Le jugement de M. Nisard sur Montesquieu est plein de vues fines et neuves, il fait penser. L’auteur s’y montre sensible aux grandes beautés de ce noble génie, et on ne peut l’accuser de ne l’avoir pas goûté. Néanmoins, on est étonné des dispositions restrictives qu’il apporte presque à chaque ligne à son admiration. Pour les écrivains du xviie  siècle, il fait d’ordinaire un partage égal. Il commence par nous pénétrer de leurs beautés, et ne mêle rien d’abord à ses louanges : ce n’est qu’ensuite qu’il nous instruit en relevant leurs défauts ; mais ici l’approbation est sans cesse accompagnée d’un avertissement indirect, d’une demi-réserve, d’une discrète ironie, qui ne nous laissent pas jouir un seul instant en paix de notre admiration. Quelles que soient les réserves que l’on puisse faire au sujet de Montesquieu, il me semble que le premier hommage à lui rendre est tout d’abord de signaler son génie comme un des plus beaux qui honorent l’espèce humaine. Je ne voudrais pas le voir seulement comparé et balancé avec Bossuet ; je voudrais qu’on me le mît à part comme un homme de premier rang, qui est avant tout lui-même ; je voudrais que l’on me dît que, dans cette science noble et excellente qu’on appelle la politique, Montesquieu n’est pas seulement le premier dans son siècle, mais l’un des premiers dans tous les siècles, et qu’Aristote excepté, il n’a ni supérieur ni égal.
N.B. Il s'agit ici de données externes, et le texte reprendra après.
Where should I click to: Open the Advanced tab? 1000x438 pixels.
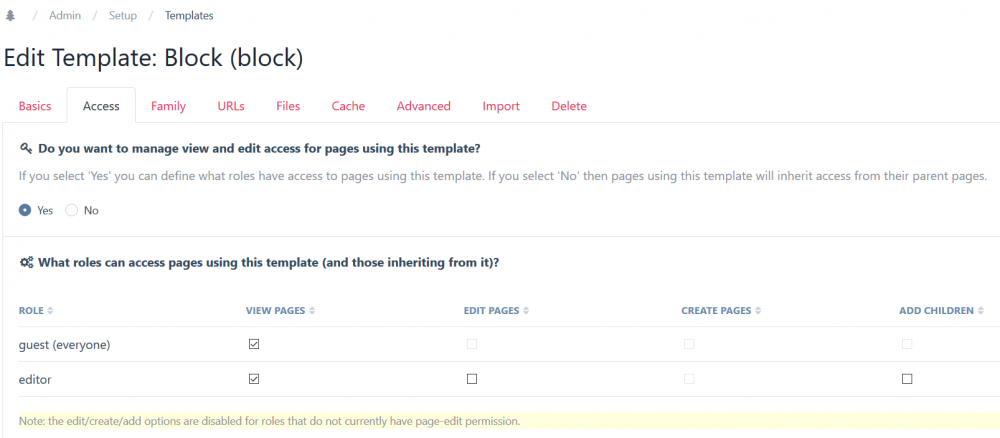[x=423, y=106]
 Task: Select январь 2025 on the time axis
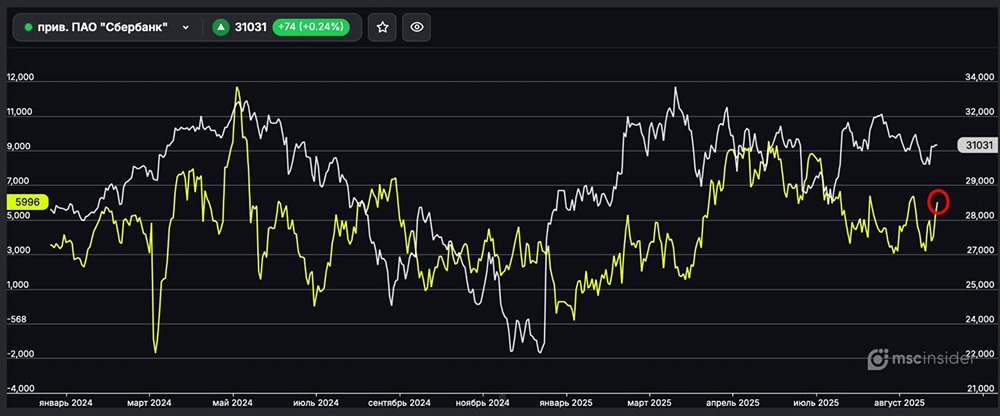click(560, 402)
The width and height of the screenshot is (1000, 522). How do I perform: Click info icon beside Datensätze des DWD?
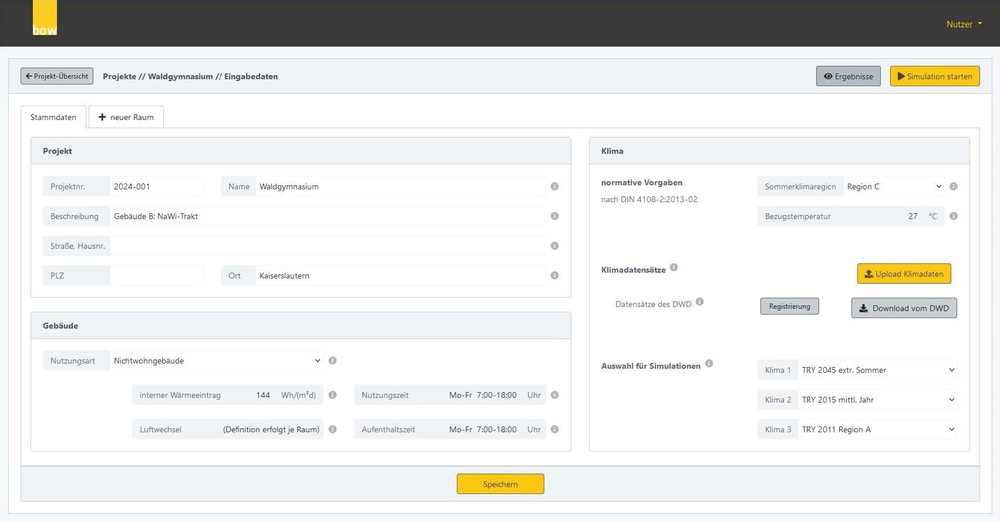(x=700, y=302)
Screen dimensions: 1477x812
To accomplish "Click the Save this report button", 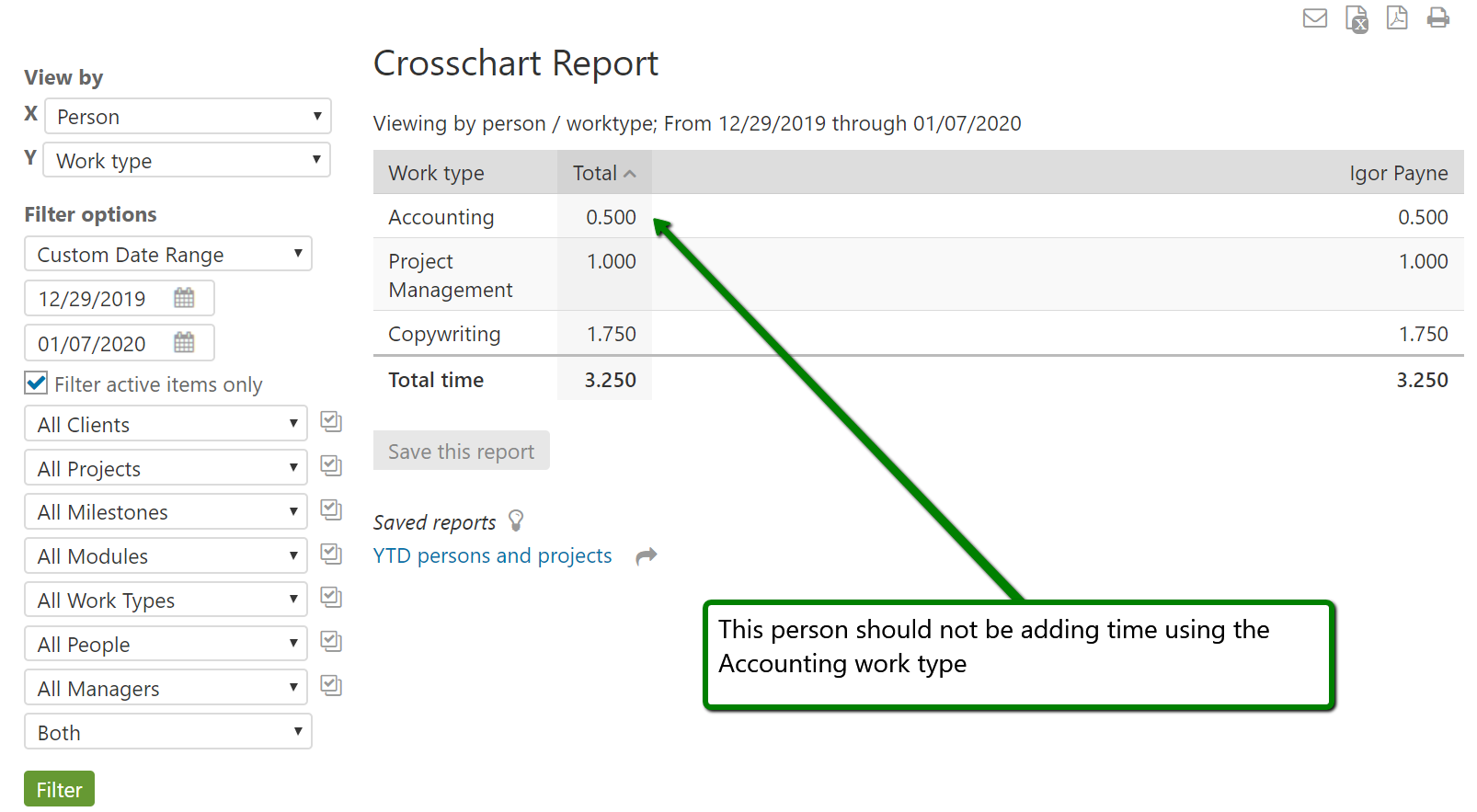I will click(x=461, y=452).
Que Bossuet, par son beau chapitre sur les Romains, puisse être comparé avec Montesquieu sur le même sujet, je le veux bien ; mais l’Esprit des Lois, à quoi le comparez-vous ?

M. Nisard critique finement ce grand livre en paraissant le louer. « La morale de l’Esprit des Lois, nous dit-il, n’oblige le lecteur qu’à des vœux d’humanité, de justice, de liberté pour tous, qui l’acquittent à son insu de toute obligation particulière. Elle ne lui dit pas ce qu’il aurait à faire de sa personne pour que ces vœux fussent accomplis et pour mériter sa part dans le bien commun. Il est juste, libéral, humain, dès qu’il veut que tout le monde soit de même. De plus, le voilà en possession d’une faculté nouvelle : il appelle les rois, les ministres, les gouvernements à son tribunal ; il ne pense plus guère qu’à juger, à décider, à charger tout le monde de devoirs dont il s’exempte. » Voilà une critique spirituelle d’un travers que nous connaissons : mais est-ce bien là une critique de l’Esprit des Lois ? Il me semble que c’est exagérer le rôle de la morale que de vouloir qu’elle soit partout. Que de choses belles, bonnes, excellentes, dignes d’admiration, qui ne nous apprennent pas nos devoirs : la science par exemple et les beaux-arts ! En lisant Newton et Buffon, en admirant Raphaël et Poussin, pensons-nous bien sérieusement à nous améliorer ? Et même la littérature, dans son idée précise, a-t-elle bien ce but ? est-il vrai que Racine nous apprenne à gouverner nos passions ? A porter la question sur ce terrain, croyez-vous que l’on résisterait avec avantage aux objections de Bossuet, de Nicole, de Rousseau contre la comédie ? Pourquoi donc tout juger au point de vue de la morale ? Montesquieu ne nous apprend pas à dompter nos passions ; mais ce n’est pas son objet : il nous apprend autre chose. Enfin, si nous acceptions ce nouveau critérium littéraire, je ne vois guère que les sermonnaires qui pourraient y résister.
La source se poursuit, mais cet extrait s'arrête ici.